By: Jon Jablon, Esq.
If you’ve dabbled in reference-based pricing, or RBP, then you know about the legal and business challenges involved. From the inability to compel providers to bill reasonably to the difficulty in settling at a mutually-agreeable rate, RBP is tough. There’s a lot to it, and the law has always been on the side of the providers, making fighting the good fight just that much more difficult.
Recently, however, the Texas Supreme Court (in In Re North Cypress Medical Center Operating Co., Ltd., No. 16-0851, 2018 WL 1974376 [Tex. Apr. 27, 2018]) has ventured a change from its historical position, and has indicated that “…because of the way chargemaster pricing has evolved, the charges themselves are not dispositive of what is reasonable, irrespective of whether the patient being charged has insurance.” Historically, Texas courts have opined that the chargemaster is somehow the reasonable price of services.
This case indicates that evidence of accepted rates (from all payers) is in fact relevant to determining the reasonable value of medical services; although this case doesn’t actually determine the reasonable value or assign any relative weight to the amounts paid, it is a stepping stone that RBP plans can use to try to enforce their payment amounts and perhaps induce more reasonable settlements.
To be sure, the court indicated that “[t]he reimbursement rates sought, taken together, reflect the amounts the hospital is willing to accept from the vast majority of its patients as payment in full for such services.
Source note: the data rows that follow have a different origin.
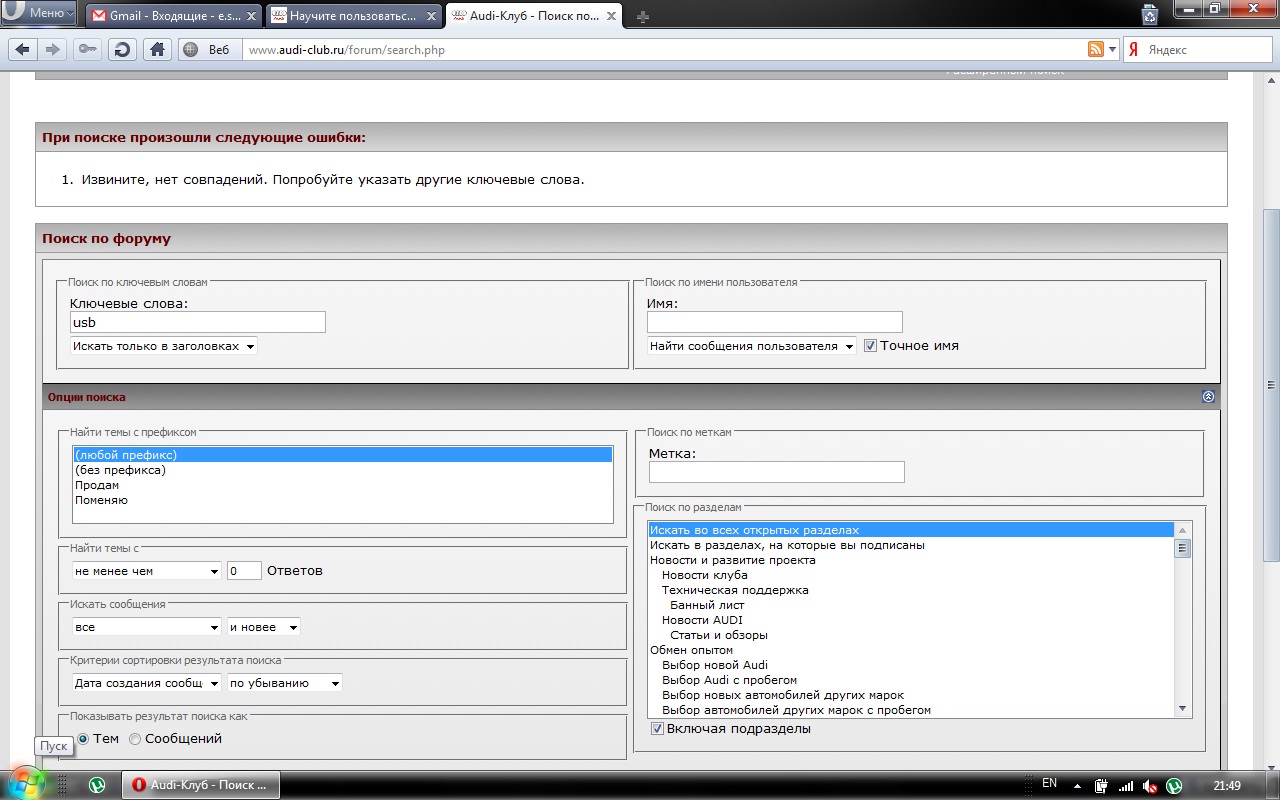Click the "Ключевые слова" input field
This screenshot has height=800, width=1280.
pos(197,322)
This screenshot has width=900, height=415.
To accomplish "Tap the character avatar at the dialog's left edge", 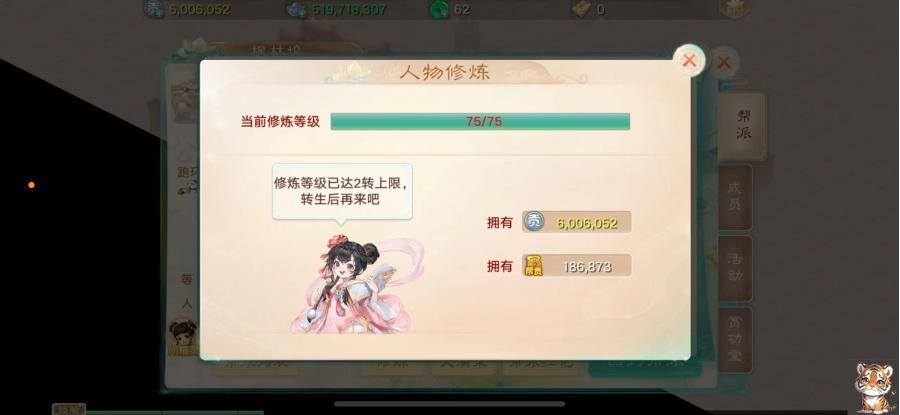I will (x=183, y=337).
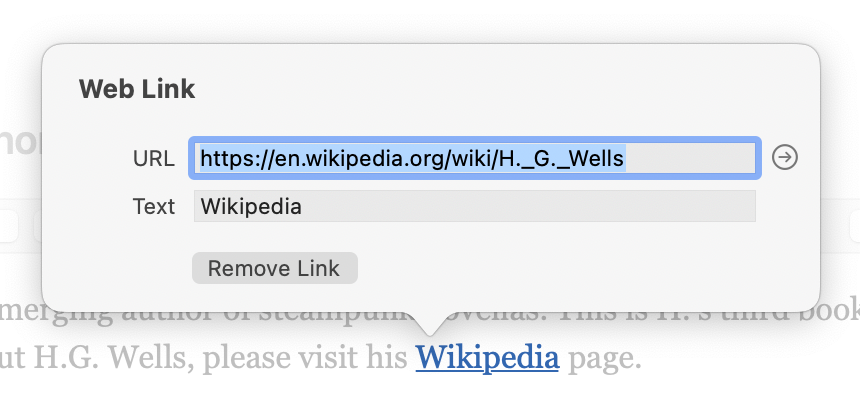Click "please visit his" in the body text
The height and width of the screenshot is (400, 860).
point(302,357)
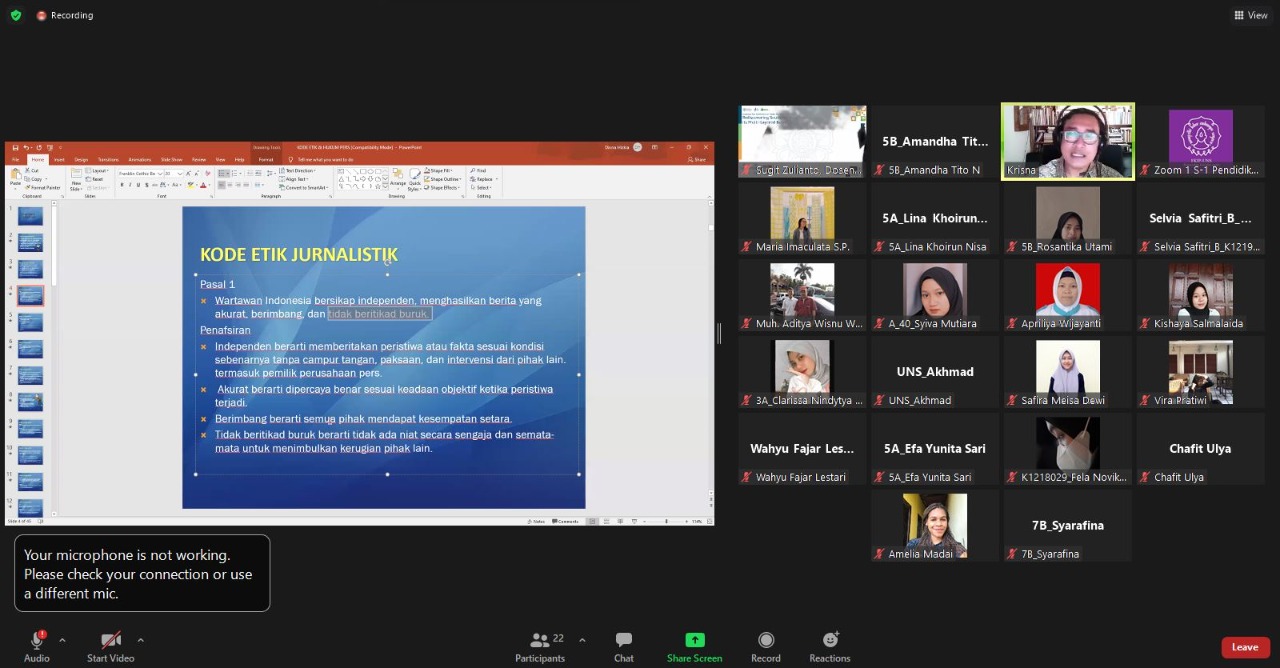Click the green encryption shield icon
The width and height of the screenshot is (1280, 668).
click(x=15, y=15)

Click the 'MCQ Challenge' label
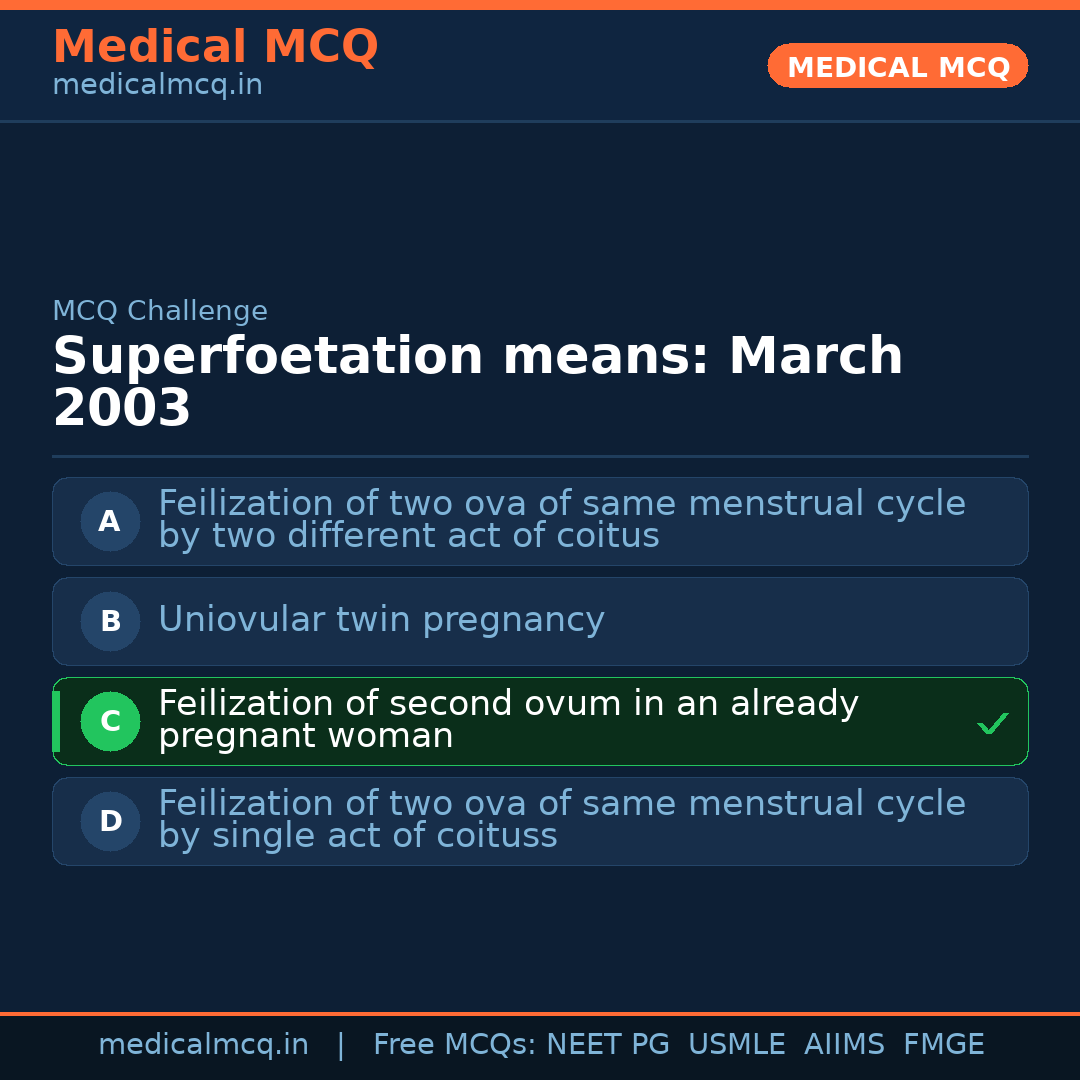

While not dispositive, such amounts are at least relevant to what constitutes a reasonable charge.” In other words, amounts the hospital accepts from all payers are relevant – but “not dispositive,” such that no one accepted amount is conclusively considered reasonable simply by virtue of having been accepted in the past. The Texas Supreme Court’s opinion that those amounts are even relevant, however, is a big step, and presents RBP plans with a valuable tool.
According to the court, “[w]e fail to see how the amounts a hospital accepts as payment from most of its patients are wholly irrelevant to the reasonableness of its charges to other patients for the same services.” We concur! This decision gives health plans some ammunition to counter the popular hospital opinion that Medicare rates are not relevant (since arguably they’re not “negotiated” but are instead forced upon the hospital by the government). We have always argued that no hospital is required to accept Medicare payments, but hospitals choose to because presumably those payments are valuable and worthwhile; we expect this case to help the argument that Medicare rates must be considered relevant when determining reasonable value – and the chargemaster rates themselves are all but meaningless.